Decision Date10 July 1926
Docket Number25,109
Citation247 P. 1053,121 Kan. 369
PartiesTHE STATE OF KANSAS, Appellee, v. L. E. WELCH, Appellant
CourtKansas Supreme Court

Decided July, 1926.

Appeal from Wyandotte district court, division No. 3; WILLIAM H MCCAMISH, judge.

Judgment affirmed.

SYLLABUS

SYLLABUS BY THE COURT.

1. CRIMINAL LAW--Change of Venue--Grounds--Local Prejudice. The proceedings considered in a prosecution for robbery in the first degree, and held, a motion for change of venue, on the ground of prejudice against defendant in the minds of the inhabitants of the county which would prevent a fair trial in the county, was properly denied.

2. JURY--Examination of Jurors--Propounding Question of General Nature to Group. A request by the court that counsel for defendant facilitate progress in examination of jurors to determine their qualifications, by propounding questions of a general nature to all the jurors, or to groups of them, or at least to more than one juror at a time, was reasonable and proper.

3. ROBBERY--Trial--Proceedings Generally. Various assignments of error relating to proceedings at the trial considered, and held to be without merit.

4. NEW TRIAL--Newly Discovered Evidence.

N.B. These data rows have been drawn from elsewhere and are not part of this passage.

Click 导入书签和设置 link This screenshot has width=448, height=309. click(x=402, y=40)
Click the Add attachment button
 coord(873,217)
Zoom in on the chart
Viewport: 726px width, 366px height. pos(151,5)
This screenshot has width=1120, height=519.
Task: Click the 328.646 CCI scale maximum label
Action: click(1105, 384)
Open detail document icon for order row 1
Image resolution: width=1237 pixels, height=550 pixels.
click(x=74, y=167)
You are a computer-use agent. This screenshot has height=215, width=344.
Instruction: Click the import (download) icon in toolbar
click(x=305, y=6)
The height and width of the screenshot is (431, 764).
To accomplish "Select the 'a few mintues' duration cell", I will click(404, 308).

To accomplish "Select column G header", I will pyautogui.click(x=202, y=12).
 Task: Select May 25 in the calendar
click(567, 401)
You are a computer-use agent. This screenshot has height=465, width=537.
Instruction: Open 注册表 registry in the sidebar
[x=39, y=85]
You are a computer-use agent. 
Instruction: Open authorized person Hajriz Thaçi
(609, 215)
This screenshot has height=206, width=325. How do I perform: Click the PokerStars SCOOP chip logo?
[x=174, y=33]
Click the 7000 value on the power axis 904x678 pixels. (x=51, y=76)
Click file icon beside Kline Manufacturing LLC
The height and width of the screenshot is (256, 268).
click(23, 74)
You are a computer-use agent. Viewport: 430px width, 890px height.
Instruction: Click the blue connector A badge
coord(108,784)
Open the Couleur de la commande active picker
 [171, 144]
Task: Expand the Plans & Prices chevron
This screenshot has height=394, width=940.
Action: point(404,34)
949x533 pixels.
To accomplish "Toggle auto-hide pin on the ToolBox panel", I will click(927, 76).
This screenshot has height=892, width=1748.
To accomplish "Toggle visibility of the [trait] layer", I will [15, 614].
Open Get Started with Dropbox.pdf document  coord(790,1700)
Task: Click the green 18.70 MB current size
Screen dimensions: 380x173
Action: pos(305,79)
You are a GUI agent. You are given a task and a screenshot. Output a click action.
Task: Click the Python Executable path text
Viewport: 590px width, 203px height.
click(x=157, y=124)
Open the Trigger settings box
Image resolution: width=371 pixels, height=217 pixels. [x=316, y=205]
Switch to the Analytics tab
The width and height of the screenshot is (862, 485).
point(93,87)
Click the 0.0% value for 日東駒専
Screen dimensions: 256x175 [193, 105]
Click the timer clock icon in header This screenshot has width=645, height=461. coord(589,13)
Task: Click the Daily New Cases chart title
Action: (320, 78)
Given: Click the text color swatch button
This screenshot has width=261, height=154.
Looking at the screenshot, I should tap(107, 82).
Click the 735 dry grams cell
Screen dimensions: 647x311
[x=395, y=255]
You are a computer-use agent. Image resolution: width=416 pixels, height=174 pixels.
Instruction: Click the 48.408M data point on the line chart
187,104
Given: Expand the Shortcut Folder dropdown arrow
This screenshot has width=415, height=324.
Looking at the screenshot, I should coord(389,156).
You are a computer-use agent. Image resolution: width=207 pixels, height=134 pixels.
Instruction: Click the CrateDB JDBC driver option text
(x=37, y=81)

Evidence presented as having been discovered after the appeal was taken, perused as a matter of favor to defendant, and found to confirm the verdict of guilty.

James L. Hogin and Roy R. Hubbard, both of Kansas City, for the appellant.

Charles B. Griffith, attorney-general, Roland Boynton, assistant attorney-general, and J. H. Brady, of Kansas City, for the appellee.

OPINION

BURCH, J.:

Defendant was convicted of robbery in the first degree, and appeals.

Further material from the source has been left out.